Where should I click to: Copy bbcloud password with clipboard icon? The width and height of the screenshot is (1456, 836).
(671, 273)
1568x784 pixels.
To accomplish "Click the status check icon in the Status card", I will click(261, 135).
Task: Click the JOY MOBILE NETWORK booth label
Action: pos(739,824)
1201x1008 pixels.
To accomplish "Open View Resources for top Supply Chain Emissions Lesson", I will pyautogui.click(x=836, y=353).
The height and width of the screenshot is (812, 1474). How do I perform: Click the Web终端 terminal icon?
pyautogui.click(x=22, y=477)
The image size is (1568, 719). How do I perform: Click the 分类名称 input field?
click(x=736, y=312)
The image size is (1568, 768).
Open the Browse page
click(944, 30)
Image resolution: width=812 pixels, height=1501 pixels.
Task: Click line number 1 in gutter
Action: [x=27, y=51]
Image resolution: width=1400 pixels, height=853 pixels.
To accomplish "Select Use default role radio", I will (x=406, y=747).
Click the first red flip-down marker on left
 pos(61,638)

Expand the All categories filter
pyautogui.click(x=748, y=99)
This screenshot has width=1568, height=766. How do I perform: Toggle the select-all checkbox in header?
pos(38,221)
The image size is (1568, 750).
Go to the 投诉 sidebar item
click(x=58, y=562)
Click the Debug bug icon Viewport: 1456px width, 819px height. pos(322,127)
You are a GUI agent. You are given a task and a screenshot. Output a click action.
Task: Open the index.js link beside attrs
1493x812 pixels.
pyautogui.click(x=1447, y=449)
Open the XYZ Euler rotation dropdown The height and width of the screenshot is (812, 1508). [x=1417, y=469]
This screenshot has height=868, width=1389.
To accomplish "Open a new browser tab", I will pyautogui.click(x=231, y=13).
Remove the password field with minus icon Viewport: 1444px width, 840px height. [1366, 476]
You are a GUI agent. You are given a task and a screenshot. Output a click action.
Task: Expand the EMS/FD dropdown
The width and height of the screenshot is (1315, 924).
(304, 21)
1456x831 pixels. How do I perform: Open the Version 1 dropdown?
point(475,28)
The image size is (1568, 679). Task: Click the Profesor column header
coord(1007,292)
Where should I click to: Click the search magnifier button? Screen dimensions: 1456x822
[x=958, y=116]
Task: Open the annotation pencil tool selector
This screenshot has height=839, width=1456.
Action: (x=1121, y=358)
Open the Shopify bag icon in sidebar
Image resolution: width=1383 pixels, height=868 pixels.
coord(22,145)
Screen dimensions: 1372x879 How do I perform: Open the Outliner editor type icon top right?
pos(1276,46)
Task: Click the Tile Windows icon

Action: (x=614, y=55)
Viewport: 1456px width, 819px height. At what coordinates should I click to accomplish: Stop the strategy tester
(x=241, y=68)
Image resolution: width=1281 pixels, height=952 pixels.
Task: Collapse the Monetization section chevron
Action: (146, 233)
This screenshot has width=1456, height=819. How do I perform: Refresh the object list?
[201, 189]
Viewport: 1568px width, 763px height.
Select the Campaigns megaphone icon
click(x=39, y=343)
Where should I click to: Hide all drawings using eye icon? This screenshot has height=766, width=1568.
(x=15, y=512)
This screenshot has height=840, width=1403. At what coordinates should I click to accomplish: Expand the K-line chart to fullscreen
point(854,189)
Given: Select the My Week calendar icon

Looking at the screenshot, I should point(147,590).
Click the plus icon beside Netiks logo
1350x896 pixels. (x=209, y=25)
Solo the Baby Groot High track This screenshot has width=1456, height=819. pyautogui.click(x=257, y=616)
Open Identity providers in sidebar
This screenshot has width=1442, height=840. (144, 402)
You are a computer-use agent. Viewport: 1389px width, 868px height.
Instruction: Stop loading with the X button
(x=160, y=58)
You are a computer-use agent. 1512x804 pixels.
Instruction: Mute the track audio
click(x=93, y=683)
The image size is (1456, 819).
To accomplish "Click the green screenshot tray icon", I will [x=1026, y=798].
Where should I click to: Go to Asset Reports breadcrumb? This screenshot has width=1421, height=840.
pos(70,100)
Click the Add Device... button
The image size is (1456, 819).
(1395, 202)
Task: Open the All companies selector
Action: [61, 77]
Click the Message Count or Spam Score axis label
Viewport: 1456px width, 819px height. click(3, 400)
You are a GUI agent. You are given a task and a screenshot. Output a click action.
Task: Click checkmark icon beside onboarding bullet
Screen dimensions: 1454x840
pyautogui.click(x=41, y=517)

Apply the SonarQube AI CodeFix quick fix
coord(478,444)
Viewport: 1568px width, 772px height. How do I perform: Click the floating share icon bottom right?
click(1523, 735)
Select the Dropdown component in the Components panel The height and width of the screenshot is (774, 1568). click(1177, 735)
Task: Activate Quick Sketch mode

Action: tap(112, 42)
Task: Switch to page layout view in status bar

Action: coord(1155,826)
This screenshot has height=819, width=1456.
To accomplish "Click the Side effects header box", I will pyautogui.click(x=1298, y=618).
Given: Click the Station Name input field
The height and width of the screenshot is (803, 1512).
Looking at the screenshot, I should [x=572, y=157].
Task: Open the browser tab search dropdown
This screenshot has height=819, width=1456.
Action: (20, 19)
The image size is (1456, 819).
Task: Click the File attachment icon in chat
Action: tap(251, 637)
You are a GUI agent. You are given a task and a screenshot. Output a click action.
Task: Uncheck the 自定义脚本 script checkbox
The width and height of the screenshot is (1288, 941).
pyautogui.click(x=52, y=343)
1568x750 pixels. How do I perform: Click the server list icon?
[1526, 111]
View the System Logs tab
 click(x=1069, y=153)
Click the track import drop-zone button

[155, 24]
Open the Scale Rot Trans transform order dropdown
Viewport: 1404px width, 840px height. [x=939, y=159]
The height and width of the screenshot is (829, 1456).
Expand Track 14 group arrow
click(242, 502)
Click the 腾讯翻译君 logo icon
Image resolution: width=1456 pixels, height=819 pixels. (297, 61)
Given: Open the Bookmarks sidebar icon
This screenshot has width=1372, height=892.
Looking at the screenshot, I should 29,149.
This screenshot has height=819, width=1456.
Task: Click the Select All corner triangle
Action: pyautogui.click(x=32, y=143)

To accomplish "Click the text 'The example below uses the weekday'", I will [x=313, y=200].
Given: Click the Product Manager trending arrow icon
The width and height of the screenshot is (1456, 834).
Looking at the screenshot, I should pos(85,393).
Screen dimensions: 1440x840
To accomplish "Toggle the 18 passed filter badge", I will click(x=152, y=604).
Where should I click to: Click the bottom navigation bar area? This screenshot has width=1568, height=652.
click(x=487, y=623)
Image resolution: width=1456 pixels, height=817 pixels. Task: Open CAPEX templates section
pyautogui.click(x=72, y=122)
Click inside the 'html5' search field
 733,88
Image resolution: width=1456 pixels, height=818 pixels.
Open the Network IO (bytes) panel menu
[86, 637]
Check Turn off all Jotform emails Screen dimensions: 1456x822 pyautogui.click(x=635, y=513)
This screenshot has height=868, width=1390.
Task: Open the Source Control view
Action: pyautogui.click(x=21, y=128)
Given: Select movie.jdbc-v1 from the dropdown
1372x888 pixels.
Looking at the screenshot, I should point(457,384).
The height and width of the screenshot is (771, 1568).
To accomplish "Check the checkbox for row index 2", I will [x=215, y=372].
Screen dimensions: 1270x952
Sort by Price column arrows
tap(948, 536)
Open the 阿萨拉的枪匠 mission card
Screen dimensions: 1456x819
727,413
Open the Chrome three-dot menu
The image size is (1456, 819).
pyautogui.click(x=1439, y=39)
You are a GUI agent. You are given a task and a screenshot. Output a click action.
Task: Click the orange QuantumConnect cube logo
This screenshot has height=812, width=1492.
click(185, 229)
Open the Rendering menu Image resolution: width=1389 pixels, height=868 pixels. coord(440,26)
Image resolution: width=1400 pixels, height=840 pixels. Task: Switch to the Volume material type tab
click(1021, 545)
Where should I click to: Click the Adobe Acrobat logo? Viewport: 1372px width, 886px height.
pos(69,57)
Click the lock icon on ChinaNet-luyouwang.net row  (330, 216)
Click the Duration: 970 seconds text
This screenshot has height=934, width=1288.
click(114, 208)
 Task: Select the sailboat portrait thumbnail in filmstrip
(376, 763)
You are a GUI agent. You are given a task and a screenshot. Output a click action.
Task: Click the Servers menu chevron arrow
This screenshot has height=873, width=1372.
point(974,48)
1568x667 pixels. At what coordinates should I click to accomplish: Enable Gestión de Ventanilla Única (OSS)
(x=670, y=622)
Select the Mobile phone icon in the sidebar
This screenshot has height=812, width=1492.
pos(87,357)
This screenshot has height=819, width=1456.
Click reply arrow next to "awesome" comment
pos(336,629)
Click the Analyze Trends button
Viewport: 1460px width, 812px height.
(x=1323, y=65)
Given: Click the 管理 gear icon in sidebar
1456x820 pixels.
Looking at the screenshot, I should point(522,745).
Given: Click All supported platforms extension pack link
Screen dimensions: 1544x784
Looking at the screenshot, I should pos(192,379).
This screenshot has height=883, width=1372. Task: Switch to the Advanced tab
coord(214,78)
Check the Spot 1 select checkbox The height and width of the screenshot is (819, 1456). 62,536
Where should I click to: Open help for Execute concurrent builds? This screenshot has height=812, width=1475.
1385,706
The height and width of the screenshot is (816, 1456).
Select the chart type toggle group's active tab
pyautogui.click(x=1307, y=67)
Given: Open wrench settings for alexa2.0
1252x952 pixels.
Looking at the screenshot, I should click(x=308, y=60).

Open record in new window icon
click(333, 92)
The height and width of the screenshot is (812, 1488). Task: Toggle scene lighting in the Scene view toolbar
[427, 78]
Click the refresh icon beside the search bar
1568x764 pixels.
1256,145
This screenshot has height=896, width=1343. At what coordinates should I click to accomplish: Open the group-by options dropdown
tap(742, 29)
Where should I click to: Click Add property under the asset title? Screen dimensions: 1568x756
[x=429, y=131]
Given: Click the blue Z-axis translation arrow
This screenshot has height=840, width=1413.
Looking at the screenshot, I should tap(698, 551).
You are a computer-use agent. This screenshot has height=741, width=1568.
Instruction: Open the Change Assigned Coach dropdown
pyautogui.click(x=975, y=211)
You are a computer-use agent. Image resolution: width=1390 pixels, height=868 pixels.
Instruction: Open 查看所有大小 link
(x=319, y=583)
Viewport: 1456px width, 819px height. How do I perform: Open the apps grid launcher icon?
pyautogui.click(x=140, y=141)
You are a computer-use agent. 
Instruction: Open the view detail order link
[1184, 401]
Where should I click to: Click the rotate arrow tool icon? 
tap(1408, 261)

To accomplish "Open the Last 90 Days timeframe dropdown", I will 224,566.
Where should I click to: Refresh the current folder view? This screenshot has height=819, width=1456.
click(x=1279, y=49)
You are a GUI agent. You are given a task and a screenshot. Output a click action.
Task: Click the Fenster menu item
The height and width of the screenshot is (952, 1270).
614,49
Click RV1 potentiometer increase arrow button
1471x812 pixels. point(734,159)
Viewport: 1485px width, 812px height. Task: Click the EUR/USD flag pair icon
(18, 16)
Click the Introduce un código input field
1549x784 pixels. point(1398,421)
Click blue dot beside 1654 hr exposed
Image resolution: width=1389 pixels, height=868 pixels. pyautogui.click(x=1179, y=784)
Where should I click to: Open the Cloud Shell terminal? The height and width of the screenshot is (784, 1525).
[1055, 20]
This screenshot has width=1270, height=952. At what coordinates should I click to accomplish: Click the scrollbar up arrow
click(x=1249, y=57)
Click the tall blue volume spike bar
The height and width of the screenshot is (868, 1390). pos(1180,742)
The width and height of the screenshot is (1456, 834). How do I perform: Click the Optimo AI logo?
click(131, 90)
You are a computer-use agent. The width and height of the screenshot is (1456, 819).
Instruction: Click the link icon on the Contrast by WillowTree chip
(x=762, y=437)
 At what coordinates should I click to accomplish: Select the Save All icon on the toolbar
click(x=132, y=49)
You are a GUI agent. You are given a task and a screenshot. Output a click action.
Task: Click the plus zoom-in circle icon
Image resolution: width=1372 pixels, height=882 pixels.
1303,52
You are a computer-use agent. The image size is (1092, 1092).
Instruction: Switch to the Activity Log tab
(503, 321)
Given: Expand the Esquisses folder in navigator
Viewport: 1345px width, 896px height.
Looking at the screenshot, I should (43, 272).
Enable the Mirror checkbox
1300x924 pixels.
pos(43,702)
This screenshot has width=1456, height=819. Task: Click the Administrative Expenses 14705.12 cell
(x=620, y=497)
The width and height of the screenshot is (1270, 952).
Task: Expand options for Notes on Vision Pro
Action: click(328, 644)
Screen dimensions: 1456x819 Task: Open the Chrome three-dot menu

============

* _What you should do_:
Return the lines above precisely as they appear, beginning at the first line and ending at the line with "The image size is (1568, 768).", and nothing after it.

* _Written solution_:
Where should I click to: Copy bbcloud password with clipboard icon? The width and height of the screenshot is (1456, 836).
(671, 273)
1568x784 pixels.
To accomplish "Click the status check icon in the Status card", I will click(261, 135).
Task: Click the JOY MOBILE NETWORK booth label
Action: pos(739,824)
1201x1008 pixels.
To accomplish "Open View Resources for top Supply Chain Emissions Lesson", I will pyautogui.click(x=836, y=353).
The height and width of the screenshot is (812, 1474). How do I perform: Click the Web终端 terminal icon?
pyautogui.click(x=22, y=477)
The image size is (1568, 719). How do I perform: Click the 分类名称 input field?
click(x=736, y=312)
The image size is (1568, 768).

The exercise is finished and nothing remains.